Man Group – Improving Python: How we made pip install twice as fast

mathisd a day ago

Why bother now that there is newer package manager such as uv which still have a strong lead in performance ?

zahlman a day ago

(for fellow JavaScript haters: https://archive.is/Hl4yJ; but this will show collapsed accordions with important content that of course don't expand.
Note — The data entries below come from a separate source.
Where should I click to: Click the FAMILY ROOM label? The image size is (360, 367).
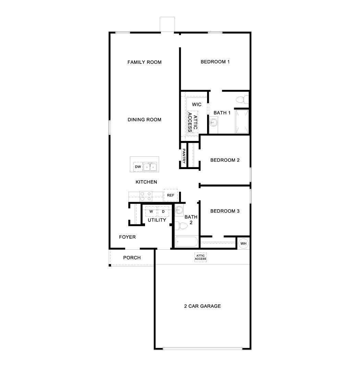(x=144, y=62)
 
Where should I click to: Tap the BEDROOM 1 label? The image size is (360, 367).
(x=215, y=62)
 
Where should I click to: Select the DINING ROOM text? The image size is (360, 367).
(x=144, y=120)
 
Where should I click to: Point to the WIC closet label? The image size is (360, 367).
(x=196, y=104)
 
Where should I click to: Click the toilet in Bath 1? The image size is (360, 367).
(x=241, y=99)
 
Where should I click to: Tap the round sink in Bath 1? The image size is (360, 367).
(x=214, y=121)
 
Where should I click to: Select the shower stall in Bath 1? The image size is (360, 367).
(x=242, y=121)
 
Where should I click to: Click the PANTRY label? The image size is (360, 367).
(x=184, y=158)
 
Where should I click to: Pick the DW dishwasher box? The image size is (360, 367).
(x=138, y=167)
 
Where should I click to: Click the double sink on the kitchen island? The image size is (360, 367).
(x=150, y=167)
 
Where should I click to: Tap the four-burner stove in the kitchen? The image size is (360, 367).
(x=146, y=196)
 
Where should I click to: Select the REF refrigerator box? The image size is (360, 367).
(x=170, y=195)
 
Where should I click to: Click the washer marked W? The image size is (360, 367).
(x=151, y=211)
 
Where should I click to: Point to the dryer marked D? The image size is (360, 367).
(x=163, y=211)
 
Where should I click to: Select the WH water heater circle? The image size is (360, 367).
(x=243, y=244)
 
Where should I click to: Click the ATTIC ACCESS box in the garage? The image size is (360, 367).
(x=201, y=257)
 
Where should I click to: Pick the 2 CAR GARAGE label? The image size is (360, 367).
(x=202, y=306)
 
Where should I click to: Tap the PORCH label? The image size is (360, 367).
(x=132, y=258)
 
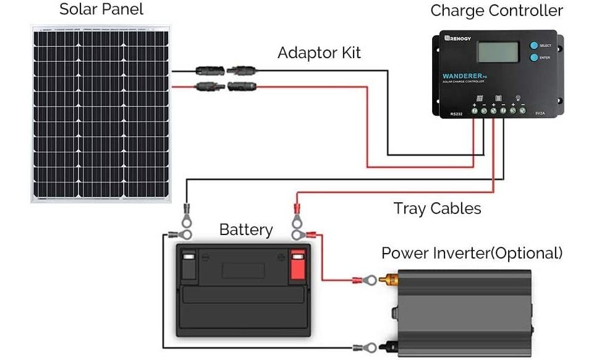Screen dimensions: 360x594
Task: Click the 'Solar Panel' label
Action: pyautogui.click(x=101, y=10)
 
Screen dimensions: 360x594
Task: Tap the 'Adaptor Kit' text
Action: pyautogui.click(x=319, y=53)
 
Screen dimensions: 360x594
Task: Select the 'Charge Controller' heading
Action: pyautogui.click(x=496, y=11)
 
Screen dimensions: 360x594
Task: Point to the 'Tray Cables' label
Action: pyautogui.click(x=437, y=208)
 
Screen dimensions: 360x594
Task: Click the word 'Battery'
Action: pyautogui.click(x=245, y=230)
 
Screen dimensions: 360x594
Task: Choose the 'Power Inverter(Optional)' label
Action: pyautogui.click(x=472, y=253)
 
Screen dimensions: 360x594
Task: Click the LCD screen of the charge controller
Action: pyautogui.click(x=497, y=51)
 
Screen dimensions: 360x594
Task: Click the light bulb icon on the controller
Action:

I caved and visited the original page — but seriously, people, the <details> tag is not deep magic.)
TFA documents work done for and incorporated into Pip about a year ago.
Improvements like this are still worth making because, among other things, tons of people still use Pip and are not even going to look at changing. They are, I can only assume, already running massive CI jobs that dynamically grab the latest version of Pip repeatedly and stuff them into containers, in ways that defeat Pip's own caching, and forcibly check the Internet every time for new versions. Because that's the easiest, laziest thing to write in many cases. This is the only plausible explanation I have for Pip being downloaded an average of 12 million times per day (https://pypistats.org/packages/pip).
They're also worth making exactly because Pip still has a very long way to go in terms of performance improvement, and because experiments like this show that the problem is very much with Pip rather than with Python. Tons of people hyping Uv assume that it must be "rocket emoji, blazing fast, sparkle emoji" because it's written in Rust. Its performance is not in question; but the lion's share of the improvement, in my analysis, is due to other factors.
Documenting past performance gains helps inform the search for future improvements. They aren't going to start over (although I am: https://github.com/zahlman/paper) so changes need to be incremental, and constantly incorporated into the existing terrible design.
Showing off unexpected big-O issues is also enlightening. FTA:
> This was the code to sort installed packages just before the final print.
> There was a quadratic performance bug lurking in that code. The function `env.get_distribution(item)` to fetch the package version that was just installed was not constant time, it looped over all installed packages to find the requested package.
The user would not expect an installation of hundreds of packages to spend a significant amount of time in preparing to state which packages were installed. But Pip has been around since 2008 (https://pypi.org/project/pip/#history) and Ian Bicking may never have imagined environments with hundreds of installed packages, never mind installing hundreds at a time.
Finally, documentation like this helps highlight things that have improved in the Python packaging ecosystem, even outside of Pip. In particular:
> Investigation revealed the download is done during the dependency resolution. pip can only discover dependencies after it has downloaded a package, then it can download more packages and discover more dependencies, and repeat. The download and the dependency resolution are fully intertwined.
This is mostly no longer true. While of course the dependency metadata must be downloaded and cannot appear by magic, it is now available separately from the package artifact in a large fraction of cases. Specifically, there is a standard for package indices to provide that information separately (https://peps.python.org/pep-0658/), and per my discussion with Pip maintainers, PyPI does so for wheels. (Source distributions — called sdists — are still permitted to omit PKG-INFO, and dependency specifications in an sdist can still be dynamic since the system for conditional platform-dependent dependencies is apparently not adequate for everyone. But in principle, some projects could have that metadata supplied for their sdists, and nowadays it's relatively uncommon to be forced to install from source anyway.)